The National Economic and Development Authority (NEDA) as well as the finance and budget departments voiced out concerns over bills establishing separate Cabinet level agencies for disaster resilience and overseas Filipino workers concerns. These measures passed the Lower House, but remain pending at varying levels at the Senate.
“NEDA is of the view in the near future, that we should focus on the COVID-(19) response,” Senator Edgardo Angara Jr., senate finance committee chair, said in a budget hearing on Monday.
No less than President Rodrigo Duterte himself has pressed the upper chamber to establish the departments supposedly to streamline functions of numerous existing agencies. For the disaster resilience department, the recent devastation of typhoon Ulysses brought to the fore the supposed need for a stronger agency, while Duterte renewed his push for the OFW department in a recent speech.

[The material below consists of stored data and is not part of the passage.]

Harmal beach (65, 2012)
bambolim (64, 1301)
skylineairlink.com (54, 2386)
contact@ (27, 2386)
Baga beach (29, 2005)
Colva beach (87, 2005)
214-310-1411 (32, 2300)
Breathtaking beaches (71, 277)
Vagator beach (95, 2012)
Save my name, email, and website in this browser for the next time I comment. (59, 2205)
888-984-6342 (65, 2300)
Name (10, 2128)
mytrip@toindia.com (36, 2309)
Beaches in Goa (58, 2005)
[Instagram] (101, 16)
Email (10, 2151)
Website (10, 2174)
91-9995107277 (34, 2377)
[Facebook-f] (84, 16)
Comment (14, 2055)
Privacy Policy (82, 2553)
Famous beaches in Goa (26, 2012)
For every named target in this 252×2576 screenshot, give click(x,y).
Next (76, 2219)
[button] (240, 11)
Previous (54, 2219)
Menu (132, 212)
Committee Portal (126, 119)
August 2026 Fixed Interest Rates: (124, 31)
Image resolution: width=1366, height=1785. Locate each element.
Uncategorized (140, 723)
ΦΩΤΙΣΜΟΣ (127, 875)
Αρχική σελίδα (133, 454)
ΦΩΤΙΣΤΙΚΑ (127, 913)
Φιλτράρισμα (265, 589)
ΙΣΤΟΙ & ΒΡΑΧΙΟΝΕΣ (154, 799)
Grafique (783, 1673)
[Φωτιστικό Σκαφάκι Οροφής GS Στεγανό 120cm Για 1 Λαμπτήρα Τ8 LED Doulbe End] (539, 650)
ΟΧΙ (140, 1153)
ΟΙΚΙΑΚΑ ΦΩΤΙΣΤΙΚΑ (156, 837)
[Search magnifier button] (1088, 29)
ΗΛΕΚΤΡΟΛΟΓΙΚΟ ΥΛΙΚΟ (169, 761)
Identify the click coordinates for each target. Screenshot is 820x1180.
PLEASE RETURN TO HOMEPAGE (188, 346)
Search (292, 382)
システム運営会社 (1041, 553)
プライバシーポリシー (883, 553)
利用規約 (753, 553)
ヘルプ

While NEDA voiced support to the former, given proper timing, the agency wants a careful “cost-benefit analysis” as far as the OFW department is concerned. If and when legislators decided to push through with the measure however, the socioeconomic planning agency the office should not be made permanent, a position that reflected an ultimate goal adopted by each administration to get Filipinos back home.
“The OFW department may be a step backward. It sends the wrong signal by institutionalizing what should just be a stop-gap jobs measure,” Sonny Africa, executive director of IBON Foundation Inc., a think tank said.
“OFWs can be helped by increasing the budgets of POEA, OWWA and DFA to expand the services they provide here and abroad,” he said in a text message.
The OFW agency has several versions at the Senate, the latest of which was Senate Bill 1848 authored by Senator Joel Villanueva, chair of the labor committee. It transfers the overseas functions of labor department to the new agency, but keeps Philippine Overseas Employment Administration (POEA) and Overseas Workers Welfare Administration (OWWA) as attached agencies.
The disaster resilience bill is a similar case. While originally the concept was to restructure the existing National Disaster Risk Reduction and Management Council (NDRRMC) into a bigger agency, most of the 10 Senate bills retain NDRRMC as a branch of the larger Cabinet office.
“We have to improve our disaster response, and get consensus. Definitely business-as-usual in rescue relief efforts is a disaster in itself,” Senate Majority Leader Juan Miguel Zubiri, which authored one of the legislation, said.
Overhead costs a concern
With more offices running once bills are passed, the budget and finance departments said personnel costs would inevitably increase because of additional hiring. This, in turn, would directly go against the eseence of another priority measure— that which shrinks the bureaucracy to remove overlapping and unneeded functions.
“The DOF supports the intention of the measures but with reservations on the creation of a new office considering there are proposals on right sizing,” Angara said.
The bills got stalled at the upper house even though the president had put his political weight on them and in the hearing, senators appeared inclined to delay the proposals further while awaiting more guidance from Malacanang. “We wanted to support intention of the president, we want a department for OFWs but we are getting mixed signals. I just hope it would be clearer on what we need to do,” Villanueva told the hearing.
Sought for comment, Ronald Mendoza, dean of Ateneo School of Government said, creating new line agencies is not a permanent fix to old problems without good people in charge.
“The appointees to man these agencies should be of exceptional caliber. So far, I do not see this reassurance in the way appointments have been pushed in this area,” Mendoza said in an e-mail.